Por onde passa, a CPMF vai engordando a receita. Os produtos ficam mais caros e quando em situações de crise, o consumo evapora. Resta à sociedade o bom senso do Congresso, casa multipartidária do povo, para que o presidente da Câmara Rodrigo Maia e Davi Alcolumbre, do Senado, lustrem e brilhem as necessidades da Lei.

O governo e a iniciativa privada começam a perder a confiança no seu ministro da Economia. A Universidade Johns Hopkins, em Washington, já deu um aviso: “Há uma “síndrome de ingenuidade aguda” do mercado em relação a Guedes.

O princípio liberal-fundamentalista adverte que a despesa pública real seria a origem de todos os pecados, mas nada fala sobre o absurdo gasto financeiro. Afinal, essa é mais uma contradição pois “ninguém gasta o dinheiro dos outros com tanto cuidado como gasta o seu próprio” como a iniciativa privada porque assim nos informou Milton Friedman, mestre e pai da economia livre.

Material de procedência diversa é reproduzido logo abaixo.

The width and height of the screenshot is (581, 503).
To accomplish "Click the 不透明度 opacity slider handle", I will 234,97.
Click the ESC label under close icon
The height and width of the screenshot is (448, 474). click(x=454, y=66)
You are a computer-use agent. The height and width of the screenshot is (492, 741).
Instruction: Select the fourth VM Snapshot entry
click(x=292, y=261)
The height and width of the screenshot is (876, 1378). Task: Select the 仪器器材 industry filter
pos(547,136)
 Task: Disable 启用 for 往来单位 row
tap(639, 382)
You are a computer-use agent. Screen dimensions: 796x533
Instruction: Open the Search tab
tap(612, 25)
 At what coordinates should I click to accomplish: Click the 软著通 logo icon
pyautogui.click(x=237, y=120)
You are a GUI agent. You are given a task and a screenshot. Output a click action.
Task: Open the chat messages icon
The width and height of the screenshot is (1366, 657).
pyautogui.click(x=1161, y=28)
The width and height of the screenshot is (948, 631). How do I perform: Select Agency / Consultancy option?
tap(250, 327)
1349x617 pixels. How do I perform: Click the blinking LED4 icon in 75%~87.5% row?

O novo projeto econômico brasileiro vive um momento de grande tristeza. Após os tempos de desacerto, sempre se esperou que um posto Ipiranga pudesse dar certo. Entretanto, o ocaso desses novos dias parece já ter sido anunciado. Aqueles que estiveram com Bolsonaro nos últimos dias, segundo dois ministros, como antecipa o jornal Correio Braziliense, “quem esteve com o Presidente nesta última semana ficou surpreso como ele se referiu ao ministro Paulo Guedes. Bolsonaro está irado com as declarações do ministro sobre os riscos de o governo furar o teto dos gastos. Bolsonaro deixou claro que a paciência dele chegou ao limite”

A escolha de um novo nome para fazer a regência da orquestra econômica não pode esquecer a certeza de Bertrand Arthur William Russell, conde, matemático e filósofo do século 20: o problema do mundo de hoje é que as pessoas inteligentes estão cheias de dúvidas, enquanto os tolos estão cheios de certezas.

Talvez mais que filósofos e matemáticos, um proverbio popular tenha muita certeza. “O grande erro é arruinar o presente, recordando um passado que já não tem futuro”.

Francisco Maia é presidente do Sistema Fecomércio-DF (Presidente Fecomércio, Sesc, Senac e Instituto Fecomércio).